Minimal example of Simpson's paradox Let's say that a finite probability space $(\Omega,\mathscr P(\Omega),P)$ has Simpson's property if you can find events $A,B,C\in\mathscr P(\Omega)$ such that


*

*$P(C) \in (0,1)$.

*$A$ and $B$ are positively correlated: $P(A\cap B) > P(A)P(B)$.

*$A$ and $B$ are negatively correlated conditionally to both $C$ and $\overline C$:
$$P(A\cap B\mid C) < P(A\mid C) P(B\mid C) \text{ and } P(A\cap B\mid\overline C) < P(A\mid\overline C)  P(B\mid\overline C).$$
One way to state Simpson's paradox is that there are probability spaces with Simpson's property.
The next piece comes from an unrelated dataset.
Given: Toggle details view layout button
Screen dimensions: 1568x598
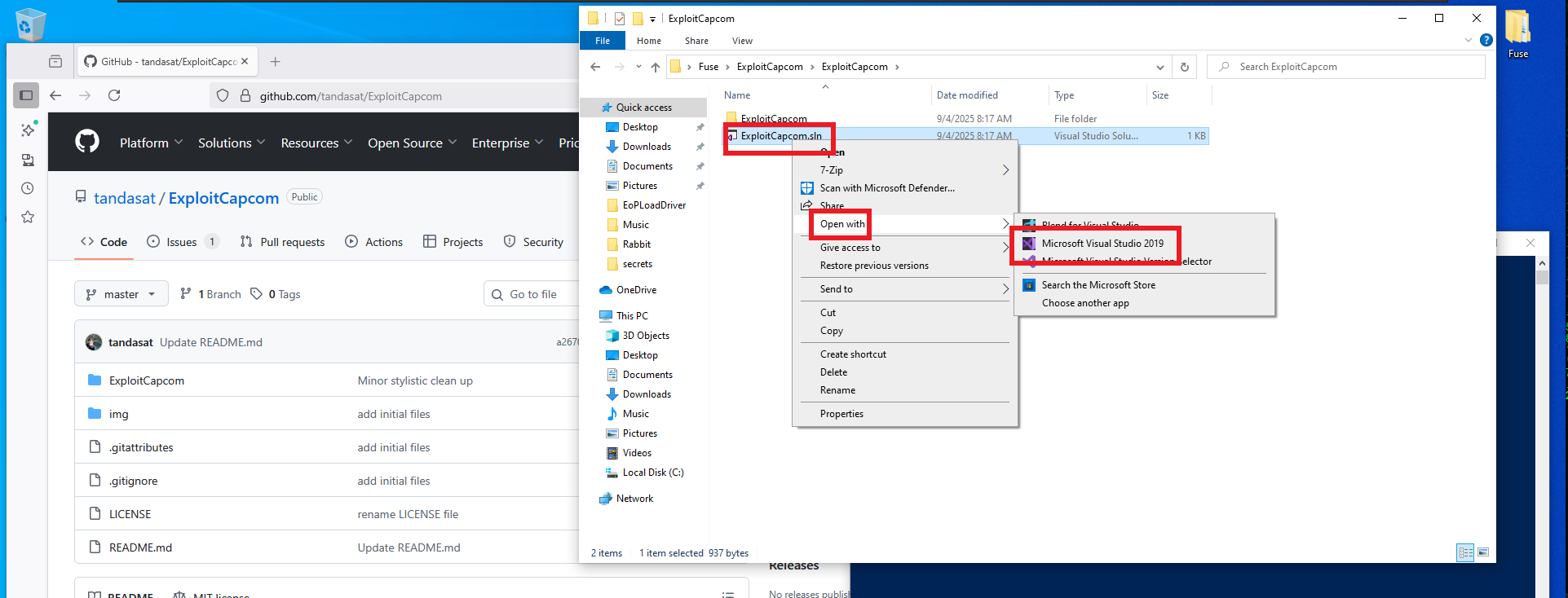Looking at the screenshot, I should click(x=1465, y=552).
The cat-vs-human example given in this nice video, for instance, boils down to this:

(The four small points each have a probability of $1/10$, and the two big ones weigh $3/10$ each).
My (very naïve and probably not very interesting) question is to know if it is possible to find a smaller example (with fewer points) and, if so, to find a provably minimal example.
 A: $\def\c{^\mathrm{c}}\def\peq{\mathrel{\phantom{=}}{}}\def\Ω{{\mit Ω}}$First, define$$
p_0 = P(A\c \cap B\c \cap C\c),\ p_1 = P(A\c \cap B\c \cap C),\ p_2 = P(A\c \cap B \cap C\c),\ p_3 = P(A\c \cap B \cap C),\\
p_4 = P(A \cap B\c \cap C\c),\ p_5 = P(A \cap B\c \cap C),\ p_6 = P(A \cap B \cap C\c), p_7 = P(A \cap B \cap C),
$$
then $\sum\limits_{k = 0}^7 p_k = 1$. Since $P(C) = p_1 + p_3 + p_5 + p_7$, then condition 1 is equivalent to$$
0 < p_1 + p_3 + p_5 + p_7 < 1. \tag{1}
$$
Analogously, condition 2 is equivalent to$$
p_6 + p_7 > (p_4 + p_5 + p_6 + p_7) (p_2 + p_3 + p_6 + p_7), \tag{2}
$$
and condition 3 is equivalent to$$
\qquad \begin{cases}
p_7 (p_1 + p_3 + p_5 + p_7) < (p_5 + p_7) (p_3 + p_7) & \qquad (3)\\
p_6 (p_0 + p_2 + p_4 + p_6) < (p_4 + p_6) (p_2 + p_5) & \qquad (4)
\end{cases}
$$
Note that $p_2 + p_3 + p_4 + p_5 = 1 - (p_0 + p_1 + p_6 + p_7)$, thus\begin{align*}
&\peq (p_4 + p_5 + p_6 + p_7) (p_2 + p_3 + p_6 + p_7) - (p_6 + p_7)\\
&= (p_6 + p_7)^2 + (p_2 + p_3 + p_4 + p_5) (p_6+  p_7) + (p_2 + p_3) (p_4 + p_5) - (p_6 + p_7)\\
&= (p_6 + p_7)^2 - (p_0 + p_1 + p_6 + p_7) (p_6 + p_7) + (p_2 + p_3) (p_4 + p_5)\\
&= (p_2 + p_3) (p_4 + p_5) - (p_0 + p_1) (p_6 + p_7),
\end{align*}
which implies that (2) is equivalent to$$
(p_2 + p_3) (p_4 + p_5) < (p_0 + p_1) (p_6 + p_7). \tag{$2'$}
$$
Because $(p_5 + p_7) (p_3 + p_7) - p_7 (p_1 + p_3 + p_5 + p_7) = p_3 p_5 - p_1 p_7$, then (3) is equivalent to$$
p_1 p_7 < p_3 p_5. \tag{$3'$}
$$
Analogously, (4) is equivalent to$$
p_0 p_6 < p_2 p_4. \tag{$4'$}
$$
Now, (3') implies that $p_3, p_5 > 0$, and (4') implies that $p_2, p_4 > 0$. Since (2') implies that $p_0 + p_1 > 0$ and $p_6 + p_7 > 0$, then at least one of $p_0$ and $p_1$ is positive, and at least one of $p_6$ and $p_7$ is positive. Therefore, at least six of $p_0, \cdots, p_7$ is positive. Note that for each positive $p_k$, the event associated with $p_k$ contains at least one element, thus $|\Ω| \geqslant 6$, i.e. the sample space contains at least six elements.